Tra le eredità più durature lasciate da Zichichi c’è il contributo alla nascita dei Laboratori Nazionali del Gran Sasso, uno dei più importanti centri di ricerca sotterranei al mondo, la cui costruzione iniziò nel 1980. Nel 1986 fondò inoltre il World Lab, un’associazione internazionale nata per sostenere la ricerca scientifica nei Paesi in via di sviluppo.

A lui si deve anche la creazione del Centro di Cultura Scientifica “Ettore Majorana” di Erice, in Sicilia, che per decenni ha ospitato scuole e seminari frequentati da scienziati di primo piano provenienti da tutto il mondo.

Una figura controversa nel dibattito scientifico

Accanto ai riconoscimenti, la carriera di Zichichi è stata segnata da forti polemiche. Il suo credo cattolico, la critica alla teoria dell’evoluzione darwiniana – ritenuta priva di una solida base matematica – e soprattutto le posizioni negazioniste sul cambiamento climatico lo hanno reso una figura discussa all’interno della comunità scientifica.

Secondo Zichichi, i modelli matematici utilizzati negli studi sul clima non erano sufficientemente affidabili per dimostrare un legame diretto tra attività umane e riscaldamento globale, una posizione che ha suscitato dure reazioni nel mondo accademico.

L’episodio del CERN e l’eredità pubblica

Nel 1979 fu anche protagonista di un incidente diplomatico legato alla nomina del nuovo direttore del CERN: le pressioni italiane a suo favore provocarono una frattura con gli altri Paesi membri e la sua candidatura venne respinta, aprendo la strada all’elezione del fisico tedesco Herwig Schopper.

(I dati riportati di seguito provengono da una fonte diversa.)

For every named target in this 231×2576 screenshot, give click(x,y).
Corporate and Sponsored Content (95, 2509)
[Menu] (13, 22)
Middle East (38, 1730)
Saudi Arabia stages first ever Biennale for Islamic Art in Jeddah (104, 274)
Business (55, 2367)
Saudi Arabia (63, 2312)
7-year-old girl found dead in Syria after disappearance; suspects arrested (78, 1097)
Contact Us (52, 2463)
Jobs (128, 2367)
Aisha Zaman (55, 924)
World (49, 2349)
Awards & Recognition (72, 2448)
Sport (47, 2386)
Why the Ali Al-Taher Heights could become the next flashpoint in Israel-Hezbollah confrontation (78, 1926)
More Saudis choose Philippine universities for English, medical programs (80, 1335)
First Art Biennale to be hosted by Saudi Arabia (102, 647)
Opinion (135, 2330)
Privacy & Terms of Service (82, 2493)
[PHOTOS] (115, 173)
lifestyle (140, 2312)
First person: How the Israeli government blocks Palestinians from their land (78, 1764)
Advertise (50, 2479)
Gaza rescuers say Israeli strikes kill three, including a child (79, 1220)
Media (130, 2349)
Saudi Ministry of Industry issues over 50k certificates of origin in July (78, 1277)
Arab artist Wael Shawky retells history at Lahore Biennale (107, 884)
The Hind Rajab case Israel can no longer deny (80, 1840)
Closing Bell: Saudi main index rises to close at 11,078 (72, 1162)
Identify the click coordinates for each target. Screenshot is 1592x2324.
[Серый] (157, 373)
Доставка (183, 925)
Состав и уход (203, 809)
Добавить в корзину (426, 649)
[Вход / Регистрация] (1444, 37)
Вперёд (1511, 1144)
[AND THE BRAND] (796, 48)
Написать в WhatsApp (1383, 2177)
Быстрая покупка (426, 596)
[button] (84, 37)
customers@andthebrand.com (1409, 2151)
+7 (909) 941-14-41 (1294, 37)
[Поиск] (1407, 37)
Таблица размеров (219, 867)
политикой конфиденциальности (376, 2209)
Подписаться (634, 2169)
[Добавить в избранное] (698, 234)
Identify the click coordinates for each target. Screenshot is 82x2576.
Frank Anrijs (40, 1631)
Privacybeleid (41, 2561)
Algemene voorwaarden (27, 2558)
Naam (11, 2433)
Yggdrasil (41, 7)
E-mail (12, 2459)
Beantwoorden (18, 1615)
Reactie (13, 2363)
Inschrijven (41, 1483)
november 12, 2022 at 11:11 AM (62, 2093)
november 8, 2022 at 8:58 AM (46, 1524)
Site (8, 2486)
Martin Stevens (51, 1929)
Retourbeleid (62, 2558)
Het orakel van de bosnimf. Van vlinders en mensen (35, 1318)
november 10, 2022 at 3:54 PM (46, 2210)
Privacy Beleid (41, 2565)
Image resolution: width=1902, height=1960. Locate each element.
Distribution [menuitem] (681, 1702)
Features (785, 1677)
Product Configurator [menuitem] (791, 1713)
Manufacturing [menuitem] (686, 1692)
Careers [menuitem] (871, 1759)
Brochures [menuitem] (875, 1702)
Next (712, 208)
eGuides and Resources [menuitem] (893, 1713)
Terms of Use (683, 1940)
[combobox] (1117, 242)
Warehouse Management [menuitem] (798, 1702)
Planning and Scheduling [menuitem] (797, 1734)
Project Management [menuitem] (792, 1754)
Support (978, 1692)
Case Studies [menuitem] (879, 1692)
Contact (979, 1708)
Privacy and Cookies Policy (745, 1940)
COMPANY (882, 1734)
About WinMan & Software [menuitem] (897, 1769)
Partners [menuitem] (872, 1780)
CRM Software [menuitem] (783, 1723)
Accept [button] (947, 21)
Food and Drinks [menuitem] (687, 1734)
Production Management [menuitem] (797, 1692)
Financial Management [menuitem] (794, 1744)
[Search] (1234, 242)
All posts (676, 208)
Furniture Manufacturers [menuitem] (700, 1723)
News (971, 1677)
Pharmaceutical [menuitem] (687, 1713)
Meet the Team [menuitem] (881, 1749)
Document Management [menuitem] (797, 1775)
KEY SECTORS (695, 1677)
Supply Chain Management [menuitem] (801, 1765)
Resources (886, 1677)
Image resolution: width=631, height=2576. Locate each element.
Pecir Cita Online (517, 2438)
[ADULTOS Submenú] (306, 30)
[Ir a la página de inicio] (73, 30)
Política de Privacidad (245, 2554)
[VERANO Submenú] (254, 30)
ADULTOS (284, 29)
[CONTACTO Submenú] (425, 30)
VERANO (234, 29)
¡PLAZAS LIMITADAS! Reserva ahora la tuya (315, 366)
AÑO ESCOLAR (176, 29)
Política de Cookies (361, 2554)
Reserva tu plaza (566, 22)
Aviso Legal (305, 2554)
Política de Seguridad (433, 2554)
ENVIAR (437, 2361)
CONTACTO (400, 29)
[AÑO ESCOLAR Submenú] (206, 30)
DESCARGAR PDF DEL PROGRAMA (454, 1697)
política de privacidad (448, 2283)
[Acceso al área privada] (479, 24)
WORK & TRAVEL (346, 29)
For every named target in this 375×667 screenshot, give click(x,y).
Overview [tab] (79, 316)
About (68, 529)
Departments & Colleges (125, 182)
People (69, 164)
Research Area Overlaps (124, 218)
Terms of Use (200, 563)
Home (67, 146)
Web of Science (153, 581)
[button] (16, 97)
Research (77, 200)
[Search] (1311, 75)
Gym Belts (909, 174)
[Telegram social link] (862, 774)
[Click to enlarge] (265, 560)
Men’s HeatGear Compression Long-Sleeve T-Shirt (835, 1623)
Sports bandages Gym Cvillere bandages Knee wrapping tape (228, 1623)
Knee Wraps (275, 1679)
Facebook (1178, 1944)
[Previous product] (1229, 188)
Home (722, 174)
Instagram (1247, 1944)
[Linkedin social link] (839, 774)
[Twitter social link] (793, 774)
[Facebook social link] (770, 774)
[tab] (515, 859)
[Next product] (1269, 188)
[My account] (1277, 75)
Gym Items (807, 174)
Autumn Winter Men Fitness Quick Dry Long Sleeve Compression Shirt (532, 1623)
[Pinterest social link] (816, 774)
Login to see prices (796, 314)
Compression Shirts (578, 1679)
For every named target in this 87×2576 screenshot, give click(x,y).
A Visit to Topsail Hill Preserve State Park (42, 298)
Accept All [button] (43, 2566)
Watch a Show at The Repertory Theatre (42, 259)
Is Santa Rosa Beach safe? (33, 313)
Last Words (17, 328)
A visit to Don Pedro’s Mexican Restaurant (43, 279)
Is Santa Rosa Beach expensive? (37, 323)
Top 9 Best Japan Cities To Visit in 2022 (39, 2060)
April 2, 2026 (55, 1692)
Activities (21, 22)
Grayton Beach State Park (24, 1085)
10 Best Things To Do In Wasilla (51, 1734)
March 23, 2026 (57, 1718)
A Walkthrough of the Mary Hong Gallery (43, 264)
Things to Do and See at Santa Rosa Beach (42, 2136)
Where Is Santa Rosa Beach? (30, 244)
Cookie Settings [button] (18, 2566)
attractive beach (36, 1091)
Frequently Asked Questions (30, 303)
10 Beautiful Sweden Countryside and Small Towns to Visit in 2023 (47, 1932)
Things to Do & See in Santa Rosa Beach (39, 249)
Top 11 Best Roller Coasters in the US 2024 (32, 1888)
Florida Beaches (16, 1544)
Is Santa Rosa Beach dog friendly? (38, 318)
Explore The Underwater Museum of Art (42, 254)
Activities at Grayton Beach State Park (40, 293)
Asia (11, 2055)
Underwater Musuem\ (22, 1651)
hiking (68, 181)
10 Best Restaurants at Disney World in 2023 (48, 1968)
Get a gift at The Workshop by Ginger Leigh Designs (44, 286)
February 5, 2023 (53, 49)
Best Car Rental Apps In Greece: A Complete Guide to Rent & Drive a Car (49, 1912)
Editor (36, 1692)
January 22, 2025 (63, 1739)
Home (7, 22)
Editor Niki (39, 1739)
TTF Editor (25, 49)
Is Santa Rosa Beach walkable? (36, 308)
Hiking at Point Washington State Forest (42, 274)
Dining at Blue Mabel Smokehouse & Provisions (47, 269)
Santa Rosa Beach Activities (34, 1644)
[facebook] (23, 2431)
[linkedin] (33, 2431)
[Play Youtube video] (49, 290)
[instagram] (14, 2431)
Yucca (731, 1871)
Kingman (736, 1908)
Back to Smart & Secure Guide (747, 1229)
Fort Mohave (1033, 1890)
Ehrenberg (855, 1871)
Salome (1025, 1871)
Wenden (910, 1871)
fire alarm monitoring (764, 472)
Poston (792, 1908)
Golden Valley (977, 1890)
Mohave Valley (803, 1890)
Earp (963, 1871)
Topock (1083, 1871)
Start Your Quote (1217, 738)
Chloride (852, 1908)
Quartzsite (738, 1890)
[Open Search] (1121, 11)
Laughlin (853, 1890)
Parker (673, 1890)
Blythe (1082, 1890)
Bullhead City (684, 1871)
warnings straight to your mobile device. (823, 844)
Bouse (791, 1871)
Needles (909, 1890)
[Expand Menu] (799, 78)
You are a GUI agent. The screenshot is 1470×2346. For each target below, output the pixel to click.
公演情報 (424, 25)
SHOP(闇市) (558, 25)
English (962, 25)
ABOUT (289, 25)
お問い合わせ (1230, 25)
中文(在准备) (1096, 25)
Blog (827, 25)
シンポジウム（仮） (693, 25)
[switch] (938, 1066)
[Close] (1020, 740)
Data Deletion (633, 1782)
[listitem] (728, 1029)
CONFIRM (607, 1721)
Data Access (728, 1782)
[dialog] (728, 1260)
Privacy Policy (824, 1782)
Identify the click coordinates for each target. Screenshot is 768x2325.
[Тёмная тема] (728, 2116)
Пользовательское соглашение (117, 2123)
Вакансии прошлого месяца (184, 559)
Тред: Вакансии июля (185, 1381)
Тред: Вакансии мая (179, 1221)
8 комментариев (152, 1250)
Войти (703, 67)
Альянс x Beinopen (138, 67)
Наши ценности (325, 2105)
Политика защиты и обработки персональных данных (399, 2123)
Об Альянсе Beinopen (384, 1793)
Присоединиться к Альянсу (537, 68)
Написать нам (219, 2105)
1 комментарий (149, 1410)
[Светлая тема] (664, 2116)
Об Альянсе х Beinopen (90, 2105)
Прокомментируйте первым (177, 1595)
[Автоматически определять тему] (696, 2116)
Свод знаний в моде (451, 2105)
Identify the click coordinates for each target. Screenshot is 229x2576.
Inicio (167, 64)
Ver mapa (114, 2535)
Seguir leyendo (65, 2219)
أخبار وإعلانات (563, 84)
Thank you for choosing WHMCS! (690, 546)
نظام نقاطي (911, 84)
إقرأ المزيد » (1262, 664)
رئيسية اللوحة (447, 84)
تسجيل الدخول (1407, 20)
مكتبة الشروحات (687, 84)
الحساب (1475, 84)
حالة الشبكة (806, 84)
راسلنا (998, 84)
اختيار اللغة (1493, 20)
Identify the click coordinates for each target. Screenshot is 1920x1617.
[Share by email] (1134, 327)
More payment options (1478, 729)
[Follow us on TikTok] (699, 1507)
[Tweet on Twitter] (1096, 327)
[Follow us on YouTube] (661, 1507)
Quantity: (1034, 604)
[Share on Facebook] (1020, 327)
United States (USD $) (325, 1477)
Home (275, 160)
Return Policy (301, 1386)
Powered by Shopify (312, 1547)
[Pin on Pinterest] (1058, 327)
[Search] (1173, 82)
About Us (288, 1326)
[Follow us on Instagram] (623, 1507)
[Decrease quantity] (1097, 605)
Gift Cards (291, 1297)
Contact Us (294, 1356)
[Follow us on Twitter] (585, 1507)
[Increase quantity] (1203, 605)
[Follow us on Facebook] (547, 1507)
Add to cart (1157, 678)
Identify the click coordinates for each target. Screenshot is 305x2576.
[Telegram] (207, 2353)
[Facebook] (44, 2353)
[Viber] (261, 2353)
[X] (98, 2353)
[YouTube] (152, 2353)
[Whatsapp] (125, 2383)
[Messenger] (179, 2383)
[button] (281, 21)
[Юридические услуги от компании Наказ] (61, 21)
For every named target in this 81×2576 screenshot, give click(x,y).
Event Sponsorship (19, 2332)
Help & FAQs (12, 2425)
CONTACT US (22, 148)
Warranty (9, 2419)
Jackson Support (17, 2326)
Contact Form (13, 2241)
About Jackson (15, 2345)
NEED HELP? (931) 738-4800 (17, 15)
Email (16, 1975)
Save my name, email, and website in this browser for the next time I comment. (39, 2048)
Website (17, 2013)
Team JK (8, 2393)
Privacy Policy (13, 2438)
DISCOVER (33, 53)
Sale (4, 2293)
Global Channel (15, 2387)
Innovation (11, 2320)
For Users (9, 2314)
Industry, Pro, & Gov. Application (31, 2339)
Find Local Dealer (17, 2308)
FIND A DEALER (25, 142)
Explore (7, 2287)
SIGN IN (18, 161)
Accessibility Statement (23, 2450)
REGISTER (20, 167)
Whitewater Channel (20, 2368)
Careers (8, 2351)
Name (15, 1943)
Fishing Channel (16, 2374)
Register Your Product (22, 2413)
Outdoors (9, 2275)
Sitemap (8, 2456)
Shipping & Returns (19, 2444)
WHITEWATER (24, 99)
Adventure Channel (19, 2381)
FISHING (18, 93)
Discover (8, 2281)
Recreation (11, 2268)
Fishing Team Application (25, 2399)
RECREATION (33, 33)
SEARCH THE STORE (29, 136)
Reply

Con la morte di Antonino Zichichi, scompare uno scienziato che ha contribuito in modo significativo allo sviluppo della fisica delle particelle, ma anche un protagonista del confronto – spesso aspro – tra scienza, fede e politica. Una figura complessa, che ha lasciato un segno profondo non solo nei laboratori, ma anche nel dibattito pubblico italiano.